Zsazsa ze Bomb

The Manila Film Festival is supposedly the showcase of the local industry, during which time all cinemas are required to carry Philippine movies. Unfortunately, it's also the time when stingy producers force-feed moviegoers with what they substitute for art these days.

Sad to say, but that's the truth. Case in point - Zsazsa Zaturnnah (The only movie I happened to watch, by the way).

I read the comic book, and found it hilarious, as evidenced by my glowing review here. I also watched the musicale (twice), so I cannot be accused of being non-receptive to the subject matter. Believe you me, I have no issues with a beauty parlor queen transforming into a super heroine by the simple expedient of deep-throating a massive rock.

So, I sat down in the movie house, expecting a much more glamorized movie version, and slowly deflated into dismay. For a variety of reasons, none of which can really be attributed to the material, the movie stank.

Ill-timed delivery (this, for a comedy), tepid (if not outright horrible) acting, unintelligent editing - what more could go wrong? Sure, you had two hot babes in the lead with fabulous bodies (that's Pops and Zsazsa) plus one extra-hunky lead actor (albeit with much too-droopy eyelids) and an excellent supporting role played by comedienne Tsokoleyt (with a few exceptions)- but they simply couldn't carry the load.

Rustom Padilla as the lead, Ada, was a terrible casting choice. There was simply no way the emaciated Pinoy Big Brother cast-out could connect with the audience. And, did the producers really think that with beginning the film by depicting Ada as a parlorista doling out tuition to a school boytoy, and then boy decides to dump him, the audience would empathize with Ada? Come on.

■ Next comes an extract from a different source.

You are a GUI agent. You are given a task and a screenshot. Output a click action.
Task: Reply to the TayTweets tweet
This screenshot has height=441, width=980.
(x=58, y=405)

What straight person hasn't been frightened with yarns about gay beauticians preying on minors? And that's exactly how they portrayed Ada, the lead character, from the movie's very beginning. A surefire way to alienate the audience, if you ask me.

Of course, Rustom doesn't have a singing voice, and so the premise that this is a musicale starts self-destructing when he opens his mouth. More likely, the audience is treated to a karaoke-fest within the movie - but if this is all they're going to get, maybe they're just better off going to a real karaoke bar - at least there's a sense of responsibility for the racket.

Pops Fernandez as the arch-villainess alien queen doesn't quite cut it. Pops on screen could only look decorative, and maybe she can enunciate the posh English required of the role better than most actresses. But her acting is uni-dimensional, and she's unable to induce the antipathy necessary to make the audience hate her, and ergo, root for the heroine. And so, she's unable to generate conflict, leading us audience members terribly unexcited about the outcome of the battle sequences.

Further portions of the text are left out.